Une attaque trop courte bien remisée par le Turc et
c’est la course impossible derrière un combattant
devenu intouchable. Ludo Cacheux va trouver les
ressources pour revenir un peu plus tard, net et tranchant face à un Allemand, prendre sa chance d’une
médaille.
Elle n’a pas mis beaucoup de points, deux en trois
combats qui s’enchaînent vite contre une Indienne,
une Belge et une Chinoise, mais elle est restée toujours dans le bon état d’esprit. Et voici Nadège
Ait Ibrahim en finale des +68 kg !
L’Égyptien Mohamed (+84 kg) sort l’Italien
Maniscalco d’un mawashi applaudi par le Transalpin
lui-même. Il en plantera d’autres au Russe Tebuev,
pour un 8-0 sans appel en demi-finale.
Cela restera le combat du championnat : en -75 kg,
le triple champion du monde Aghayev est mené à
quelques dizaines de secondes de la fin par le Japonais
K. Matsuhisa qui vient de le distancer par un incroyable coup de pied : le coup du scorpion ! Sasori Geri.

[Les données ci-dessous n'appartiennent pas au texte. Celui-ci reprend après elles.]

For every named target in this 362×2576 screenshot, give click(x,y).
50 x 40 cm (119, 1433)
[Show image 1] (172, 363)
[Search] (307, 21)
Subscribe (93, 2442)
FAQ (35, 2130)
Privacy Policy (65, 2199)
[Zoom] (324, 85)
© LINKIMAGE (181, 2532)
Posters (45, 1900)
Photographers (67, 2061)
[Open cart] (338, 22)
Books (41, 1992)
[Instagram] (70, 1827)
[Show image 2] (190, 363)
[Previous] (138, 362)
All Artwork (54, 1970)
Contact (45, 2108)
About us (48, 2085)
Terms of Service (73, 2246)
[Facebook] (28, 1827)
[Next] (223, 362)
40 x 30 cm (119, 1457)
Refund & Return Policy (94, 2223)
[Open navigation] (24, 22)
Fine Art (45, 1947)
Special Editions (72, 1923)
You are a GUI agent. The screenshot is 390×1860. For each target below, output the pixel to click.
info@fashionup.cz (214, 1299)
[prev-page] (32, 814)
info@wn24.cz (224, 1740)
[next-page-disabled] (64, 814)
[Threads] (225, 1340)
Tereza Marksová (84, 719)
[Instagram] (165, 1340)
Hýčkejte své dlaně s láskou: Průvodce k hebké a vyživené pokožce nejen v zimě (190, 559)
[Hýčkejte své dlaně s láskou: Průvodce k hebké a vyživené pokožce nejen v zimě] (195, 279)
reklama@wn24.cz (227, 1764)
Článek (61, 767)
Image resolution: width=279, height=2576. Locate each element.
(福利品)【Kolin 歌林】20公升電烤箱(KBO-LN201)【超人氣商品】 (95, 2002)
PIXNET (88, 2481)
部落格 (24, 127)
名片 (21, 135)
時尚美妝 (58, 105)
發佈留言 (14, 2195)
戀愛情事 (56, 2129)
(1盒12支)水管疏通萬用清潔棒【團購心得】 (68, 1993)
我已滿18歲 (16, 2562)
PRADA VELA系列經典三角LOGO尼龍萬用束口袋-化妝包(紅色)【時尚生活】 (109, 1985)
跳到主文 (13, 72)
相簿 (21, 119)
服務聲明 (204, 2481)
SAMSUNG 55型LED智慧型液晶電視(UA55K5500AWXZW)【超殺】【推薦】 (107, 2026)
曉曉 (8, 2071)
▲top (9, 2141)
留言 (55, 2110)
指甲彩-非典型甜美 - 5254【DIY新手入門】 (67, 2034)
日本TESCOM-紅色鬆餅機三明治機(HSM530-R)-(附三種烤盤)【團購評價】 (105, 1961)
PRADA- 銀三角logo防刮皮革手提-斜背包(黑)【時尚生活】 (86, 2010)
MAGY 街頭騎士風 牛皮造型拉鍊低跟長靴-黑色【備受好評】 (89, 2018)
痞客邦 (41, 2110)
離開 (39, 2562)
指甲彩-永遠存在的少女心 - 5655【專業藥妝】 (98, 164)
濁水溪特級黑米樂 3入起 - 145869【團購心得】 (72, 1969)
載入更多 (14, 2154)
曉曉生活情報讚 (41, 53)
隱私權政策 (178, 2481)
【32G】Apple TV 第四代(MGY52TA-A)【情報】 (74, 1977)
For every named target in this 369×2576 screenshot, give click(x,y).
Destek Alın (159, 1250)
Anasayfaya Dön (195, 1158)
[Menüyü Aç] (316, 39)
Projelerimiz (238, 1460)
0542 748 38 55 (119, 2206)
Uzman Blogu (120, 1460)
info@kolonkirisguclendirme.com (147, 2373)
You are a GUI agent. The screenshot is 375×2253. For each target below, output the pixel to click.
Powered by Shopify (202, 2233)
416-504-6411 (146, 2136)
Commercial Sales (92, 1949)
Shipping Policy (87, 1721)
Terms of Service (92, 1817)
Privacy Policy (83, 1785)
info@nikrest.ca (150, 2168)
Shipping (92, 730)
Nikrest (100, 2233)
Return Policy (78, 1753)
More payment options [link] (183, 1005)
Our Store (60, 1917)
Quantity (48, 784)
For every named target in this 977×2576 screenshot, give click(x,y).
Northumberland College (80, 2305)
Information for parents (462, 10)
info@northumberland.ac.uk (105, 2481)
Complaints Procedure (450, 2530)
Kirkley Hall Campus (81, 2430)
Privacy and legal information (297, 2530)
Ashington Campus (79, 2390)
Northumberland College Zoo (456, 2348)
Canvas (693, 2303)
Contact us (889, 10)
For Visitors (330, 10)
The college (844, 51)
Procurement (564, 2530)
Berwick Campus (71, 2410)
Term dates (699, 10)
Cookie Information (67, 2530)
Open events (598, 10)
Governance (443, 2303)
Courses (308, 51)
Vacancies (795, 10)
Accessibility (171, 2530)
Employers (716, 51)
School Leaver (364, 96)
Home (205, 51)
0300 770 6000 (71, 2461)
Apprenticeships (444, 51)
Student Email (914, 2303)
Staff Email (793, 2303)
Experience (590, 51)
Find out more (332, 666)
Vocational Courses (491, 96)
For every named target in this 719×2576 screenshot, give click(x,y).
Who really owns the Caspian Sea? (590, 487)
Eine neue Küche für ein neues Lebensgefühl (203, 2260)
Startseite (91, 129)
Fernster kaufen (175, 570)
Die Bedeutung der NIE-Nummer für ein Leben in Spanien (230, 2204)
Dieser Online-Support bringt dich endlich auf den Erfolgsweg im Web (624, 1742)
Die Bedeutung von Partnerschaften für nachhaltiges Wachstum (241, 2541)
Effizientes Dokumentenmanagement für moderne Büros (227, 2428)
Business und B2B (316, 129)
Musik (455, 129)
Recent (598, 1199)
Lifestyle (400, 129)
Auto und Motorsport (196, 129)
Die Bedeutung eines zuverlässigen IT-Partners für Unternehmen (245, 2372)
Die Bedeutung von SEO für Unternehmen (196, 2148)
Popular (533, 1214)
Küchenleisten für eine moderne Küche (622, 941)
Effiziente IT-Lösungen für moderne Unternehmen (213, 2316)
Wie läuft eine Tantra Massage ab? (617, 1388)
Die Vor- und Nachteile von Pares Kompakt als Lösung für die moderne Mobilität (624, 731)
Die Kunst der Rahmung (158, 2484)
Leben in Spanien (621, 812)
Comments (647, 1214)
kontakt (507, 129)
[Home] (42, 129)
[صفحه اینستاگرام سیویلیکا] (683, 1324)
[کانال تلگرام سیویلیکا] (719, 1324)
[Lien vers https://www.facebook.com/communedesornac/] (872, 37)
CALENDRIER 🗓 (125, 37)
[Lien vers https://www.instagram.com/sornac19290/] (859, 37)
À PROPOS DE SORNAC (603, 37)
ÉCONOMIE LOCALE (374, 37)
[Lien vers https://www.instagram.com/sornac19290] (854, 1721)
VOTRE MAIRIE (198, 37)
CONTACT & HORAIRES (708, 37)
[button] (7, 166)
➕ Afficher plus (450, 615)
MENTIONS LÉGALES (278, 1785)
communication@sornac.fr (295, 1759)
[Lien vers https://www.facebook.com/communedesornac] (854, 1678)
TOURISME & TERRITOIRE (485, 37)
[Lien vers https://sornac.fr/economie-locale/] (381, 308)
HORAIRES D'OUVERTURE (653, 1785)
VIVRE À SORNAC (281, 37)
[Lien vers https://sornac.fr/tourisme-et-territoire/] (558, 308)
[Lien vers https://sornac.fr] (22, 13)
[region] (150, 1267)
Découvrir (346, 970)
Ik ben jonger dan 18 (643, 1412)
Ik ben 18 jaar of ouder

Une ruade précise qui touche le petit diable Azéri
derrière la tête. Aghayev revient immédiatement avec
une projection de hanche. La salle est debout. Il laissera le Japonais à trois points en prolongation.
Les autres Français :
I. Gary (+84 kg) perd 1-2 au 3e tour face
à D. Hrachou (BLR).
K. Grillon (-75 kg) perd 0-1 au 1er tour
face à D. Vandeschrick (BEL).
T. Fanjat (-68 kg) perd 1-0 au 3e tour
face à H. Abdelrahman (EGY).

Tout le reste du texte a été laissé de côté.